Could you retype the records from the line with "Given: Uncheck the Создать option" to the line with "will pyautogui.click(x=167, y=133).", including both of those lines, without changing anything?

***

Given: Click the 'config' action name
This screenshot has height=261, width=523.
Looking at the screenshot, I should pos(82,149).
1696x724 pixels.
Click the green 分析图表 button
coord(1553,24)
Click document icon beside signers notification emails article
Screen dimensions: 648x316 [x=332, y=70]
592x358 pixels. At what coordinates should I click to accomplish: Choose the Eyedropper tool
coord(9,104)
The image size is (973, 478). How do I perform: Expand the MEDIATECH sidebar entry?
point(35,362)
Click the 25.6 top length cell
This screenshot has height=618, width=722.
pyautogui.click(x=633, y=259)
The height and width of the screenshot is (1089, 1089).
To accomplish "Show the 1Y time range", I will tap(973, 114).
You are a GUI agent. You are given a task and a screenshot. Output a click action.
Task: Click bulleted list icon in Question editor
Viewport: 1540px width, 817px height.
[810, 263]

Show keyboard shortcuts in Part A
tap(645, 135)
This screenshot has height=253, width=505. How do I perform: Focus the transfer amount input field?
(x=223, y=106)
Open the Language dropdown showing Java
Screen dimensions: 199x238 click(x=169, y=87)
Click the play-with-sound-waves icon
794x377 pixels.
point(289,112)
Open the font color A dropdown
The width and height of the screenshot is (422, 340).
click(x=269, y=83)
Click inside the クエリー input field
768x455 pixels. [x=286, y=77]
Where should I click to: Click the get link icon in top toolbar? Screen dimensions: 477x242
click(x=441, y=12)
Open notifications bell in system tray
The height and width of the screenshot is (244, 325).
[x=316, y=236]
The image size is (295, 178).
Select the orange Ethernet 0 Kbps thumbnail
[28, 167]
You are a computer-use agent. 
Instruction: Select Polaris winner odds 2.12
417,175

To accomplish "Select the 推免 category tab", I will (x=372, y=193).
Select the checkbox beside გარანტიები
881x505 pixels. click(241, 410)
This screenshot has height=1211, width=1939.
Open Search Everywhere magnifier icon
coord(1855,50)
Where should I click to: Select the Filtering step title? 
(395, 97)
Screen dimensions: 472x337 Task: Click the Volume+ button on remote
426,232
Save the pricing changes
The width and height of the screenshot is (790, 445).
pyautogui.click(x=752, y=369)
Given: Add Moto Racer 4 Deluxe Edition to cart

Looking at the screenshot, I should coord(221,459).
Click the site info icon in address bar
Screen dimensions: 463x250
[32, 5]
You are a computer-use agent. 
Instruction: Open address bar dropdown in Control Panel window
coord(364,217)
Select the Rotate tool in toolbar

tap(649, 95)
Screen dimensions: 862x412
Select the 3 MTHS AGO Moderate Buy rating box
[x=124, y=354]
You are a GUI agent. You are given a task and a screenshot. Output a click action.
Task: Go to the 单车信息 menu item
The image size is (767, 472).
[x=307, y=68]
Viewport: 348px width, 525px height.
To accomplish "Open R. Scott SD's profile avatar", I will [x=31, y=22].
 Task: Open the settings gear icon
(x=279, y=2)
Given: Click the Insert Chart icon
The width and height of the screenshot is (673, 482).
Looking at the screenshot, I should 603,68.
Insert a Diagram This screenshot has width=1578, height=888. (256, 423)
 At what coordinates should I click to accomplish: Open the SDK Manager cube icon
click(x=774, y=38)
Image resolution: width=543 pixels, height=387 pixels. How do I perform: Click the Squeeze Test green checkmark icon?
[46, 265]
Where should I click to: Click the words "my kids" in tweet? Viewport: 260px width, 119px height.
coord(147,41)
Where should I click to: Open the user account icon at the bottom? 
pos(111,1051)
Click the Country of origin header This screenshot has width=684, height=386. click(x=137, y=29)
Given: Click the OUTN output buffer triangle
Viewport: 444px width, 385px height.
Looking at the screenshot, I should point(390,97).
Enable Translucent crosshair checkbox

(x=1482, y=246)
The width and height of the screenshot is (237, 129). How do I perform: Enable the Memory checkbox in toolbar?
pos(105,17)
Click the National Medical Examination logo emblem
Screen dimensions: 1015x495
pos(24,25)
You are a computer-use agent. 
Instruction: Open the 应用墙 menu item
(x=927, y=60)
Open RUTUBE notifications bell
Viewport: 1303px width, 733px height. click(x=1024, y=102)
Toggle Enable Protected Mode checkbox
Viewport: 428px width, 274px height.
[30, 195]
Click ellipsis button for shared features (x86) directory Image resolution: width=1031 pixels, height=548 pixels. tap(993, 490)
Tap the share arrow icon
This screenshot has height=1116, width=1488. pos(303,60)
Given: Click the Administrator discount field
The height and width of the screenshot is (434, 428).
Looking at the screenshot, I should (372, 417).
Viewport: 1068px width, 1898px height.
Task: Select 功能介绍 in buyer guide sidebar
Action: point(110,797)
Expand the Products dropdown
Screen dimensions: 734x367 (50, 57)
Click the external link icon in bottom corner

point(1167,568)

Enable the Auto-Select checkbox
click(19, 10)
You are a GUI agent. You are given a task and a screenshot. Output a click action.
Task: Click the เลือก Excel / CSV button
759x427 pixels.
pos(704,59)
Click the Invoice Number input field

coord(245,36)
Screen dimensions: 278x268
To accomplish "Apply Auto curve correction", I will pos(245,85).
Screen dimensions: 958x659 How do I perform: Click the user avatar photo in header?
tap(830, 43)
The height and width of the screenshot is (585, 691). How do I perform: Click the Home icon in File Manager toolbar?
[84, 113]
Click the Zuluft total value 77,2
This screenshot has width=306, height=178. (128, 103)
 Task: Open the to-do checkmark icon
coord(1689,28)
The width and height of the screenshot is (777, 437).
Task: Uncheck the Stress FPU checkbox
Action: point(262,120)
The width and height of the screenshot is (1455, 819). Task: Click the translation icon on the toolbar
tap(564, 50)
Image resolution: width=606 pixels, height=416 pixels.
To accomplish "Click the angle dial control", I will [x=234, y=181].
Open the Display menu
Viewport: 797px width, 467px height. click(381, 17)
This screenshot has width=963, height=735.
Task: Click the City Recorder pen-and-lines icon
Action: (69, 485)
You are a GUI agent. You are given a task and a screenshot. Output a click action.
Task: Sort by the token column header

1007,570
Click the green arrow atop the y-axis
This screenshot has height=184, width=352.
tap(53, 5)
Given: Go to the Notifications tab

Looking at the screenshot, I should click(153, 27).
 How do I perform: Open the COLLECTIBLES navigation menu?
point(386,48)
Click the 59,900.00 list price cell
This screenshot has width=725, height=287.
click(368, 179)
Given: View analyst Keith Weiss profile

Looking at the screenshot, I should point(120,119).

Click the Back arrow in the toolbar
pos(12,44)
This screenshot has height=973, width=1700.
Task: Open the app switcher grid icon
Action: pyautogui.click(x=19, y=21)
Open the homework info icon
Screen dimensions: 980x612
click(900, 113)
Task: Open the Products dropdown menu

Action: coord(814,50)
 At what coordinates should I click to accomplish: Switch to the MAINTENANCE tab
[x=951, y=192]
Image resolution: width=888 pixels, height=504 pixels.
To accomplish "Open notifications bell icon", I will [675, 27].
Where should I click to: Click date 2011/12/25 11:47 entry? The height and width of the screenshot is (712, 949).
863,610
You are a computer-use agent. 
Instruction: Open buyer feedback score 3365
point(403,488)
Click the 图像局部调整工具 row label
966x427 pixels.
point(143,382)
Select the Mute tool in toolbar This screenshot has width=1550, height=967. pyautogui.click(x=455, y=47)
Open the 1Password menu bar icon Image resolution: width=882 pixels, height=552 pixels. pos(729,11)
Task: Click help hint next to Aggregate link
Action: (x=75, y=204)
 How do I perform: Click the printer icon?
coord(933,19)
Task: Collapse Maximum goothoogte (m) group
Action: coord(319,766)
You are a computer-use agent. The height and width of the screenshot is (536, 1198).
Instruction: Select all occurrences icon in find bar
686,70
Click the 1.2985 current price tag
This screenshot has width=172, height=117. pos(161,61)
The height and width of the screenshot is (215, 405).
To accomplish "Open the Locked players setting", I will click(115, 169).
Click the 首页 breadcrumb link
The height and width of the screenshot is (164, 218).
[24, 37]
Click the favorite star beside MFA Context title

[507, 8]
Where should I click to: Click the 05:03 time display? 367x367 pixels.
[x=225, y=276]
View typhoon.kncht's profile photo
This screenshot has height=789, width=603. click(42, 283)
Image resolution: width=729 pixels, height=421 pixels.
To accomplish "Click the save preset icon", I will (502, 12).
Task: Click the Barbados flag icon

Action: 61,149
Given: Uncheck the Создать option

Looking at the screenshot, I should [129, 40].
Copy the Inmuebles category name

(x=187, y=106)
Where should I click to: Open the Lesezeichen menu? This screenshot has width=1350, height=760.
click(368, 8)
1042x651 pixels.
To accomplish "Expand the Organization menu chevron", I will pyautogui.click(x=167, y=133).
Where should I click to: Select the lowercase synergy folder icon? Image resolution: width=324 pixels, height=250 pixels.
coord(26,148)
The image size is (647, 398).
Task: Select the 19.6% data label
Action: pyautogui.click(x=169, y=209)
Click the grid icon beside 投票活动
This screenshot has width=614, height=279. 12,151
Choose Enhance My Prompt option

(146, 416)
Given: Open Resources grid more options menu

***

:: Task output ::
Given: Uncheck the Создать option

Looking at the screenshot, I should [129, 40].
Copy the Inmuebles category name

(x=187, y=106)
Where should I click to: Open the Lesezeichen menu? This screenshot has width=1350, height=760.
click(368, 8)
1042x651 pixels.
To accomplish "Expand the Organization menu chevron", I will pyautogui.click(x=167, y=133).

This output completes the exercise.